« Nous avons parlé pendant des centaines d’heures » : la joie de faire du bénévolat en tant qu’ami au téléphone | La vie et le style

« Nous avons parlé pendant des centaines d’heures » : la joie de faire du bénévolat en tant qu’ami au téléphone |  La vie et le style

Tous les meilleurs amis étaient autrefois des étrangers. Pourquoi, alors, tendre la main à quelqu’un que vous ne connaissez pas, établir des liens platoniques dans le monde moderne, vous semble-t-il une chose si audacieuse, voire courageuse ?

Laissez-moi vous parler de mon amie Pauline. Comme tous les bons amis, nous mettons un point d’honneur à nous retrouver au moins une fois par semaine, à parler pendant des heures de tout et de rien du tout. Mais Pauline et moi, bien que toujours là l’une pour l’autre, ne ressemblons pas à des compagnons plus conventionnels car, en plus d’être nées à une cinquantaine d’années d’intervalle et de vivre à plusieurs centaines de kilomètres l’une de l’autre, nous ne nous sommes jamais réellement rencontrés. Nous sommes amis au téléphone.

C’était le pic de la pandémie de Covid-19 et je regardais des vidéos de chats sur YouTube. Une annonce est apparue : une association caritative pour personnes âgées cherchant à lutter contre l’isolement social par le biais d’appels téléphoniques hebdomadaires. Trente minutes par semaine, c’était l’engagement. Une simple conversation pourrait changer la vie d’une personne âgée, disaient-ils.

Bien sûr, il y avait des règles. Vous ne deviez parler qu’au téléphone, connaître le prénom de chacun, ne jamais vous rencontrer dans la vraie vie.

Aujourd’hui, je fais du bénévolat auprès de plusieurs associations caritatives pour personnes âgées, mais à l’époque, je n’y avais pas beaucoup réfléchi. Pourtant, l’idée a immédiatement séduit. C’était peut-être une question d’âge. Je venais d’avoir 30 ans, une étape que personne ne peut ignorer, et je commençais à me demander quelle marque je laissais sur le monde, quel était mon avenir, qui j’étais. Et puis il y a eu le Covid, bien sûr.

Ce n’est pas un hasard si tout a commencé en 2020. Est-ce un sentiment de privilège que j’ai ressenti pendant la pandémie qui m’a poussé à m’inscrire à ces appels ? Est-ce que j’essayais de purifier ma propre conscience ? Un jeune homme dans un bel appartement avec un sympathique petit ami, qui ne manque jamais de nourriture, ni d’emploi, ni même de compagnie.

Je suis sûr que je n’étais pas le seul à me retrouver à réfléchir à ces grandes questions existentielles pendant ces semaines, mois (années) difficiles, n’est-ce pas ?

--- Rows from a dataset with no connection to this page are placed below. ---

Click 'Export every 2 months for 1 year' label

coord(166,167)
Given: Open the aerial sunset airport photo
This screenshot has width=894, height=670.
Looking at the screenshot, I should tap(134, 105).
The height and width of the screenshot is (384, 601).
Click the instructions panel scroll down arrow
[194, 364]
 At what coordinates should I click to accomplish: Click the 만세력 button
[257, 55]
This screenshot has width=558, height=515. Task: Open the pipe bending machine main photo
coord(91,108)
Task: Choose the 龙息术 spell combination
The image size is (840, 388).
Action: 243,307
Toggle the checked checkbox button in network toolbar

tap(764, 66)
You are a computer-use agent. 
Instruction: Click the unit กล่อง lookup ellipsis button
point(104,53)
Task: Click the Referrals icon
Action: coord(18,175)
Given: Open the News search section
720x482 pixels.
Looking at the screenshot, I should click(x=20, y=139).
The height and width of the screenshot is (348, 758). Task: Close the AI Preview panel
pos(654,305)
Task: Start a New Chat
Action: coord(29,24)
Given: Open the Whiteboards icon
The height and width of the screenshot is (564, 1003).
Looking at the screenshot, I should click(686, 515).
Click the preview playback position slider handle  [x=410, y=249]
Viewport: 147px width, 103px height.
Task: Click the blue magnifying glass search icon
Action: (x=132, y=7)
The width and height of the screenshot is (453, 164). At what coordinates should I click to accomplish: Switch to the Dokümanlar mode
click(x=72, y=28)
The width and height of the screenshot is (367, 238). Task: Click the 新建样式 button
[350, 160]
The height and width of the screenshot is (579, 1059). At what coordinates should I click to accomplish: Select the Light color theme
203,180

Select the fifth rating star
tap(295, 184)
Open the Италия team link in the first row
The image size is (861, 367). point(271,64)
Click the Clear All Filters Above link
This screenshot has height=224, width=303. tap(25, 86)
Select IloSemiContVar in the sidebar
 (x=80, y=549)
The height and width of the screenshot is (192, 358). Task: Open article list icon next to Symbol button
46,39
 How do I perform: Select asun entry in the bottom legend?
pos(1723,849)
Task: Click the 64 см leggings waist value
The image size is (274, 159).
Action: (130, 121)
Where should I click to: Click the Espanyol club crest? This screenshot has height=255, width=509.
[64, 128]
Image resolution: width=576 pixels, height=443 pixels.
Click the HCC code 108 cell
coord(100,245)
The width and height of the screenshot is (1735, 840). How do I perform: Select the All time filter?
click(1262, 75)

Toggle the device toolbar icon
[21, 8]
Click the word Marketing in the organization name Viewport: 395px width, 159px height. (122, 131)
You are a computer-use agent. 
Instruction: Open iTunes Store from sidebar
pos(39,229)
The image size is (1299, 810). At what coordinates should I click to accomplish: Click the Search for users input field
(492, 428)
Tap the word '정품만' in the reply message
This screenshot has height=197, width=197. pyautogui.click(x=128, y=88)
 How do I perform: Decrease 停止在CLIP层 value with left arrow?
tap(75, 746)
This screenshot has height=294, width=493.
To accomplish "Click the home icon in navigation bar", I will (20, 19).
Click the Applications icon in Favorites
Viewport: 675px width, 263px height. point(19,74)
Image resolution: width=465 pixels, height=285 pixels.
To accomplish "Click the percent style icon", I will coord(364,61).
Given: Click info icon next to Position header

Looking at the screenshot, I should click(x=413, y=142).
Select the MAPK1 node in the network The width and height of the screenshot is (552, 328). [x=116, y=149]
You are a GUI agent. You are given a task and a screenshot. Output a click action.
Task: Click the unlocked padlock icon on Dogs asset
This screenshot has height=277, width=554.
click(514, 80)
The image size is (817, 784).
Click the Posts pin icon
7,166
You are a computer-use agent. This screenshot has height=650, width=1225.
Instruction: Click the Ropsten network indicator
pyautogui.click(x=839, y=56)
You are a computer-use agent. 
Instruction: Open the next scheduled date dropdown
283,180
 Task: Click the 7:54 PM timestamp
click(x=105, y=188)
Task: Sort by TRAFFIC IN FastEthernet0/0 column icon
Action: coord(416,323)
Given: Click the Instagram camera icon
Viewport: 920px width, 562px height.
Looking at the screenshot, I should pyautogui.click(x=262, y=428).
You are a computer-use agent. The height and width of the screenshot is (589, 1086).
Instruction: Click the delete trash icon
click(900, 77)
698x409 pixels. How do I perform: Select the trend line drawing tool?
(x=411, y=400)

C’est à peu près à cette époque que j’avais fait une pause dans mon travail à la télévision pour terminer l’écriture de mon roman, aussi indulgent que cela puisse paraître, et j’avais du temps libre, pour le dire avec légèreté. C’est ainsi qu’après avoir effectué diverses procédures de vérification, contrôles de sécurité et programmes de formation, les appels ont commencé.

“Est-ce que tu regardes beaucoup de la télévision ? Je demande.

“Bien sûr!” Pauline répond. « Je n’éteint jamais la télé ! C’est devenu une sorte d’ami. Que regardes-tu?”

«Je regarde la télé-réalité.» Pauline annonce. ” J’aime Fabriqué à Chelsea

Je crache mon café. “Vraiment?”

“Bien sûr. Je le regarde à l’E4. Et cet autre dans l’Essex. Je n’ai pas manqué un seul épisode de ça.

Sur le papier, cela ne devrait bien sûr pas vraiment fonctionner. Nos vies sont aux antipodes. Et pourtant, malgré toutes nos différences apparentes, il y a plus qui nous unit, Pauline et moi, qu’elle ne nous divise. D’une manière ou d’une autre, cela fonctionne.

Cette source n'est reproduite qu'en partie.